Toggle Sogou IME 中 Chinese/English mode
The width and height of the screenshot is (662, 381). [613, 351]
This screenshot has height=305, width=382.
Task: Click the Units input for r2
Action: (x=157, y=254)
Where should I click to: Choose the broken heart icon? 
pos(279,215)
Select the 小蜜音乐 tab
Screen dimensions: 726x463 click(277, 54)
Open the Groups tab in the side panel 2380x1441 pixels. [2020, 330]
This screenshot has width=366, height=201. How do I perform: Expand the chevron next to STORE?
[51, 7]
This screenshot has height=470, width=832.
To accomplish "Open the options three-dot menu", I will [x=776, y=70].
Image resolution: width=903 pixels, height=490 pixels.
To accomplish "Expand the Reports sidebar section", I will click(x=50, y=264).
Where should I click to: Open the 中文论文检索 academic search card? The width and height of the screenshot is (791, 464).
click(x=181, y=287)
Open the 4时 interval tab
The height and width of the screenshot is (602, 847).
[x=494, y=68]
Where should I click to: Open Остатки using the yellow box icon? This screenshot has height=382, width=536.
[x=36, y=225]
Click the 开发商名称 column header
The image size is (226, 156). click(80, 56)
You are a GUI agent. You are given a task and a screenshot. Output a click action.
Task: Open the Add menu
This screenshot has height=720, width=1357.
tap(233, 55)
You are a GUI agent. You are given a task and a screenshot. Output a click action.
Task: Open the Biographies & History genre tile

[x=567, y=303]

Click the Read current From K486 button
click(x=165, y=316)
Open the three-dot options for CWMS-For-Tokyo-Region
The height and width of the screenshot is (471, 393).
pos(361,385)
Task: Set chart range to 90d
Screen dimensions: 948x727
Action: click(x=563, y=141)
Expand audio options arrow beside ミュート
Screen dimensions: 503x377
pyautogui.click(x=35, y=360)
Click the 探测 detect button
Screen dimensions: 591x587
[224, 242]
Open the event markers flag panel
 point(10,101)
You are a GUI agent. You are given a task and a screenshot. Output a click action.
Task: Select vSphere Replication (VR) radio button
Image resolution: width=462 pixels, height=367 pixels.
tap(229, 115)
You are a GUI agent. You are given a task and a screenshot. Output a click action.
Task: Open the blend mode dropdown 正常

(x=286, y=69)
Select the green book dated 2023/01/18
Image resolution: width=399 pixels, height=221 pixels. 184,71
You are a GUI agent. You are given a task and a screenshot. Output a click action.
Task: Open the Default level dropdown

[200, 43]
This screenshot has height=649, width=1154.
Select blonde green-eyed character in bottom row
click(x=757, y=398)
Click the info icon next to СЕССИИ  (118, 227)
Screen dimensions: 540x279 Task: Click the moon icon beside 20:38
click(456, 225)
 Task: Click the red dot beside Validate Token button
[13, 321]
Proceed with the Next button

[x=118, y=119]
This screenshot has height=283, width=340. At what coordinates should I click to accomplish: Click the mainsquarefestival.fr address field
==========
§ Try it
What are the lines from the one with "Task: Click the red" through the end of the entries? Give them again exactly, both end lines included.

§ Solution for this exercise
 Task: Click the red dot beside Validate Token button
[13, 321]
Proceed with the Next button

[x=118, y=119]
This screenshot has height=283, width=340. At what coordinates should I click to accomplish: Click the mainsquarefestival.fr address field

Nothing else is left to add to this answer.